Required task:
Reproduce the following lines verbatim, beginning at the line that contains "Given: Click green" and stopping after the line that contains "tap(570, 182)".
>> Begin
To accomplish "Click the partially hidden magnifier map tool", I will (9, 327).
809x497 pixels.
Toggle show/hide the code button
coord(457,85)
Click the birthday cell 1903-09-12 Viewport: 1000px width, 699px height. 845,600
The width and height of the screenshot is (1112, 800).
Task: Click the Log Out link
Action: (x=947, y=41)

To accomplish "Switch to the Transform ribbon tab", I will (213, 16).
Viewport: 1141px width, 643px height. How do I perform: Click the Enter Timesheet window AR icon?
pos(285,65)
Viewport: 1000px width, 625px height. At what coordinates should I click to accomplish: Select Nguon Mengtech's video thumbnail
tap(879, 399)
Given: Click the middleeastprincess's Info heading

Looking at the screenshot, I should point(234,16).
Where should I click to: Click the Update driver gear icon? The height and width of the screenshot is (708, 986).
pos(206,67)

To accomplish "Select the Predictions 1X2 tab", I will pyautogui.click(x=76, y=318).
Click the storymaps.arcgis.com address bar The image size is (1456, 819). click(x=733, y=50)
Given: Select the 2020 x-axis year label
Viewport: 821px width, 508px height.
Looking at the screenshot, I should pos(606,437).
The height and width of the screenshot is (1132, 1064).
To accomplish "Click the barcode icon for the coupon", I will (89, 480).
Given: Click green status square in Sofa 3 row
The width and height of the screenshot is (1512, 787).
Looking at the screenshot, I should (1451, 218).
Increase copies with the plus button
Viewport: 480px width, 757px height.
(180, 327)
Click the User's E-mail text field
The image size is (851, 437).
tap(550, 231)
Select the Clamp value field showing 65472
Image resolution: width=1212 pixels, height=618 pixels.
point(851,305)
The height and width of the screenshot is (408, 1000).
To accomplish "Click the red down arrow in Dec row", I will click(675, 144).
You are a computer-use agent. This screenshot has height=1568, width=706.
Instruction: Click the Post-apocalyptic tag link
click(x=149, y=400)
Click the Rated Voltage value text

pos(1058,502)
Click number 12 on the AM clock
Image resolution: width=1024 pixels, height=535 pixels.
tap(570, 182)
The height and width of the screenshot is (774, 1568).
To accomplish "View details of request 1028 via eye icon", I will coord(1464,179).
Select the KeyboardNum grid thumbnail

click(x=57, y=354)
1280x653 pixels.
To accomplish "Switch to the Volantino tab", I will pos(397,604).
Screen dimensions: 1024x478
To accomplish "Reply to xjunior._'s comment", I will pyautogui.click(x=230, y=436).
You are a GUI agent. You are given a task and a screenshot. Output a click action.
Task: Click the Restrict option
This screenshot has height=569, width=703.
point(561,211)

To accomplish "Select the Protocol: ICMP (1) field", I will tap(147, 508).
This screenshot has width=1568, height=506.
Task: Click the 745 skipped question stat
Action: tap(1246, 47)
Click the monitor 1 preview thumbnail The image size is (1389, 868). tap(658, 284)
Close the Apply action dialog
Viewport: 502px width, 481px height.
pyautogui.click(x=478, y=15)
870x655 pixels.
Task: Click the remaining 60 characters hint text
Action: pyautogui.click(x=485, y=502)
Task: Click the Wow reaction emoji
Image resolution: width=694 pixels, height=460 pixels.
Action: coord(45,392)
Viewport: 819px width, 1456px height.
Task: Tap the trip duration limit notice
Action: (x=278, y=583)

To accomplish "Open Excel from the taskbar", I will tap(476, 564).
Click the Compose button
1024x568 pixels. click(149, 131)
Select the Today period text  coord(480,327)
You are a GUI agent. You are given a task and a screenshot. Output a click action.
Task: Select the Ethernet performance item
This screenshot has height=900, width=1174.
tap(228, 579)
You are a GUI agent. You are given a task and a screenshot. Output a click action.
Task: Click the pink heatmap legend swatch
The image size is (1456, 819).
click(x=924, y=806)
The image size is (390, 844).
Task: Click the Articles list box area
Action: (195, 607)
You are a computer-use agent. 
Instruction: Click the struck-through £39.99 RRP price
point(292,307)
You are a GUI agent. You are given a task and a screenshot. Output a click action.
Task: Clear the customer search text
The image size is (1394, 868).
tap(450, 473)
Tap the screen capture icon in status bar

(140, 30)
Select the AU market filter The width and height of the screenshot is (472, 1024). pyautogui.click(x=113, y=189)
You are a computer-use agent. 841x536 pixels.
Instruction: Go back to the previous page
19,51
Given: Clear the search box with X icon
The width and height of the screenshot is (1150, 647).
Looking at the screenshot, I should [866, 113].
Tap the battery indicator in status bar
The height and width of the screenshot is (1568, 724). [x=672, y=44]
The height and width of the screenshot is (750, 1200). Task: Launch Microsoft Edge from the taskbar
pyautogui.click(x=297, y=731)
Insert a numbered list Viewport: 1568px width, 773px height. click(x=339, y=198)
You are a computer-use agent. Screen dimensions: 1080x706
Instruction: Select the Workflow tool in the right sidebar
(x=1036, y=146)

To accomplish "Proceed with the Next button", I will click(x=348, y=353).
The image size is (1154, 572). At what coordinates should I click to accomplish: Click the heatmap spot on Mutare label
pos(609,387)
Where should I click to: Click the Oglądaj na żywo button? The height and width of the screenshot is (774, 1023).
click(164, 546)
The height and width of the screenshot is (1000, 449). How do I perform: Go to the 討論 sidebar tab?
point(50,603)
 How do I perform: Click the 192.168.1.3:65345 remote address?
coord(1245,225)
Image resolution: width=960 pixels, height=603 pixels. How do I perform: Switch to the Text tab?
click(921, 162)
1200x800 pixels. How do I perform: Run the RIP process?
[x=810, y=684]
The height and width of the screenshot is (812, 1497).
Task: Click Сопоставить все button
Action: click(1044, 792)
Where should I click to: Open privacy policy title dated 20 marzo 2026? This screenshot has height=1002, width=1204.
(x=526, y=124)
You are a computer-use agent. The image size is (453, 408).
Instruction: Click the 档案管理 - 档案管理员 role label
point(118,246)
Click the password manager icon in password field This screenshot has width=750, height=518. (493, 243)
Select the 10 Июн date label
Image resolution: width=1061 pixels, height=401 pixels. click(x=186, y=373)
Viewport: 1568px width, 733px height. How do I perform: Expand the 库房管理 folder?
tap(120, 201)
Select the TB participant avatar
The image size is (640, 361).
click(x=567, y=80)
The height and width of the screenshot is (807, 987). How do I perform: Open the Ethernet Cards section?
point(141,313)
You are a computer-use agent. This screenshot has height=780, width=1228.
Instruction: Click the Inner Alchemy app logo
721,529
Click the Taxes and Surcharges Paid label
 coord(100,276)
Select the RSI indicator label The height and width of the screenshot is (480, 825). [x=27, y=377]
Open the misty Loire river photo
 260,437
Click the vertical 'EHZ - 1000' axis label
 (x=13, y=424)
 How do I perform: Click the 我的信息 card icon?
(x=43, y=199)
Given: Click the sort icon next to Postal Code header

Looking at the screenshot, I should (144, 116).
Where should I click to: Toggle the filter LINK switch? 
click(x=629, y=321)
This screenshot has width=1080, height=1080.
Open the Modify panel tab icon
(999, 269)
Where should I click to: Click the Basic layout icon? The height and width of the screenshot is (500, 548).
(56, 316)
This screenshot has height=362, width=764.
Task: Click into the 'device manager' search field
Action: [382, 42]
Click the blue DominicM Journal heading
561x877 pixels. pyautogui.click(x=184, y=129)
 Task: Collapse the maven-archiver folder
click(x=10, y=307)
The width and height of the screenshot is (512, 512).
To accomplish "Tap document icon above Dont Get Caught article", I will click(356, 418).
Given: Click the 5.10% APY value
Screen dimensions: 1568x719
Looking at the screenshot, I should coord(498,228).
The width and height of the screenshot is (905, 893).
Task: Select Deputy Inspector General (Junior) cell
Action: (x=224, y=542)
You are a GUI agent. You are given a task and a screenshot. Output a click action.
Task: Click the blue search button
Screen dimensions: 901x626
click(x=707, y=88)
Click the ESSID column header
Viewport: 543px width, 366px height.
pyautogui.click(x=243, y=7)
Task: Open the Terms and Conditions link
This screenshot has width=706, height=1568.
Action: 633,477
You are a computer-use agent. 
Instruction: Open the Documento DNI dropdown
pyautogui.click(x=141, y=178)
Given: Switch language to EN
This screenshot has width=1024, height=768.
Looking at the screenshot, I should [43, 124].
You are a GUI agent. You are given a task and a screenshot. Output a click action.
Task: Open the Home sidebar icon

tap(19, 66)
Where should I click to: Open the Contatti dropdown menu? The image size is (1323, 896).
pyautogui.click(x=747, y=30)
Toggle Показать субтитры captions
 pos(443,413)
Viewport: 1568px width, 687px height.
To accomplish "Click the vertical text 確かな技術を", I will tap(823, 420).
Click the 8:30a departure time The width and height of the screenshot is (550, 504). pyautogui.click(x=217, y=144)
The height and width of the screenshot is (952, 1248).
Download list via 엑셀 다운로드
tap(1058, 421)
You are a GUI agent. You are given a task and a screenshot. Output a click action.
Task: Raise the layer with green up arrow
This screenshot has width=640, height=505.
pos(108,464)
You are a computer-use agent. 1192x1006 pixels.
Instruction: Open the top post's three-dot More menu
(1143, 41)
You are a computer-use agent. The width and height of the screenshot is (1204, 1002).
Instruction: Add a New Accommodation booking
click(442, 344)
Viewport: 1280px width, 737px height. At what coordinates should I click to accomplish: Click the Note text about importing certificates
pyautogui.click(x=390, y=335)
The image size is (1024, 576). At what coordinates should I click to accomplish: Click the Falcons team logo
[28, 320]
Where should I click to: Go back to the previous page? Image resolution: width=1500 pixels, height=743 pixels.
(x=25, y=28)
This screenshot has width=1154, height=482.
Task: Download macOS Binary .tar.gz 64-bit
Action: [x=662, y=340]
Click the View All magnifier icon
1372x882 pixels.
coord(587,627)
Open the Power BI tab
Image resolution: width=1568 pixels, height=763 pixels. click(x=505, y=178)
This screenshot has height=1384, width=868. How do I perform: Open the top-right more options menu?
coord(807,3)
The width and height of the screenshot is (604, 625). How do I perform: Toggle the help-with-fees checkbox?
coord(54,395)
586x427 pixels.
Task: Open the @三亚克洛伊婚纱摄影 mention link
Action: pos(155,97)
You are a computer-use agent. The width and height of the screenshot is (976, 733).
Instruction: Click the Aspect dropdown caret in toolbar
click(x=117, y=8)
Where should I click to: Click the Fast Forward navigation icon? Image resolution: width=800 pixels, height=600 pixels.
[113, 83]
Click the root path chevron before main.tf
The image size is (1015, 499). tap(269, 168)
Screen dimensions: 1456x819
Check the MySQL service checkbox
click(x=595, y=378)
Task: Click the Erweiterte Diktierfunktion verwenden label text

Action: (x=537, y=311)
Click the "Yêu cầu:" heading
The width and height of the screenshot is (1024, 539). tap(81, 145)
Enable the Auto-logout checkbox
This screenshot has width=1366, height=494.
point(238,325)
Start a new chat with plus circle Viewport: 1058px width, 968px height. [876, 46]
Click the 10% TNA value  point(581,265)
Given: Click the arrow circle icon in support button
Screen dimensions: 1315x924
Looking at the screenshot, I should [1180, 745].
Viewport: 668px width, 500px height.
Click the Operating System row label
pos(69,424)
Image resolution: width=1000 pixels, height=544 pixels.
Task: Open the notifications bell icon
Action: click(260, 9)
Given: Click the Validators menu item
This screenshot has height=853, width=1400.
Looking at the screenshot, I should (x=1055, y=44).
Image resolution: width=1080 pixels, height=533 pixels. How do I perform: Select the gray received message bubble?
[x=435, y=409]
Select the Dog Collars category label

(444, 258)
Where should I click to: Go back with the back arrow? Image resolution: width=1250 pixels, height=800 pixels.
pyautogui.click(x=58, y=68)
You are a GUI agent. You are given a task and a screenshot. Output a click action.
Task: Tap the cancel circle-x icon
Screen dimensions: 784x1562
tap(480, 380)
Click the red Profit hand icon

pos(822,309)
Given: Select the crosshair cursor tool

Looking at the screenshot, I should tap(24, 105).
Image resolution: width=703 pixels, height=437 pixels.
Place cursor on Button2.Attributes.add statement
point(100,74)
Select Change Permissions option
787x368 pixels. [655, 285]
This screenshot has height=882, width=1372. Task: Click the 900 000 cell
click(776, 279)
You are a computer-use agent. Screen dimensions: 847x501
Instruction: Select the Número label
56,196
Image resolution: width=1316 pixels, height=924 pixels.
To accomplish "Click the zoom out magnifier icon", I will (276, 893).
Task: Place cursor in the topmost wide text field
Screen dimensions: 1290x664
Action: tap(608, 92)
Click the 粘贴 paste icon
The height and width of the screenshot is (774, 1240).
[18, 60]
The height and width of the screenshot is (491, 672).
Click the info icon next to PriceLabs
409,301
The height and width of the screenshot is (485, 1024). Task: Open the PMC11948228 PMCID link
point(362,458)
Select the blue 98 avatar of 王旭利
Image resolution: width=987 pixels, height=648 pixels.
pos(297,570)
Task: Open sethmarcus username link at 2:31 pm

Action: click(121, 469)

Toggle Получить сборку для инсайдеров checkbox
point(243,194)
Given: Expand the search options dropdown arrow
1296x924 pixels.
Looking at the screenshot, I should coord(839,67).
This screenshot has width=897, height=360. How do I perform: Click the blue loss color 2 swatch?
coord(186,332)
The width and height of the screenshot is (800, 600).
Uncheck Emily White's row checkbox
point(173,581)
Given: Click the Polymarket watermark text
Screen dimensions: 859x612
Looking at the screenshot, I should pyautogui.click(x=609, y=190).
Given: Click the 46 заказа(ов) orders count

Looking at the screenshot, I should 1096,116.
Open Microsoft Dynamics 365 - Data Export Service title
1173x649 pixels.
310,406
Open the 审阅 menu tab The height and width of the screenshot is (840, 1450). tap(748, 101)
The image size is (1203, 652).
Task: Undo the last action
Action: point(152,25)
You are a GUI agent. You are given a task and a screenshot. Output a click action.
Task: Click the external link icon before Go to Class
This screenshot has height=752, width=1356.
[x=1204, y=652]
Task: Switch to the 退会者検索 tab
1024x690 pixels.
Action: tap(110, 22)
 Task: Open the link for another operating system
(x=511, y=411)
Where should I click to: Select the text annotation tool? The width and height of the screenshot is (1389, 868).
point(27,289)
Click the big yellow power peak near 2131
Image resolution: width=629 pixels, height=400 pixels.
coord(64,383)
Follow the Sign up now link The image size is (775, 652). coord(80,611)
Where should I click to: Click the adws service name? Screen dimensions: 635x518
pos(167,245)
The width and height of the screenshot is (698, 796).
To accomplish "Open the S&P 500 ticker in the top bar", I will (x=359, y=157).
>> End
Task result:
Given: Click green status square in Sofa 3 row
The width and height of the screenshot is (1512, 787).
Looking at the screenshot, I should (1451, 218).
Increase copies with the plus button
Viewport: 480px width, 757px height.
(180, 327)
Click the User's E-mail text field
The image size is (851, 437).
tap(550, 231)
Select the Clamp value field showing 65472
Image resolution: width=1212 pixels, height=618 pixels.
point(851,305)
The height and width of the screenshot is (408, 1000).
To accomplish "Click the red down arrow in Dec row", I will click(675, 144).
You are a computer-use agent. This screenshot has height=1568, width=706.
Instruction: Click the Post-apocalyptic tag link
click(x=149, y=400)
Click the Rated Voltage value text

pos(1058,502)
Click number 12 on the AM clock
Image resolution: width=1024 pixels, height=535 pixels.
tap(570, 182)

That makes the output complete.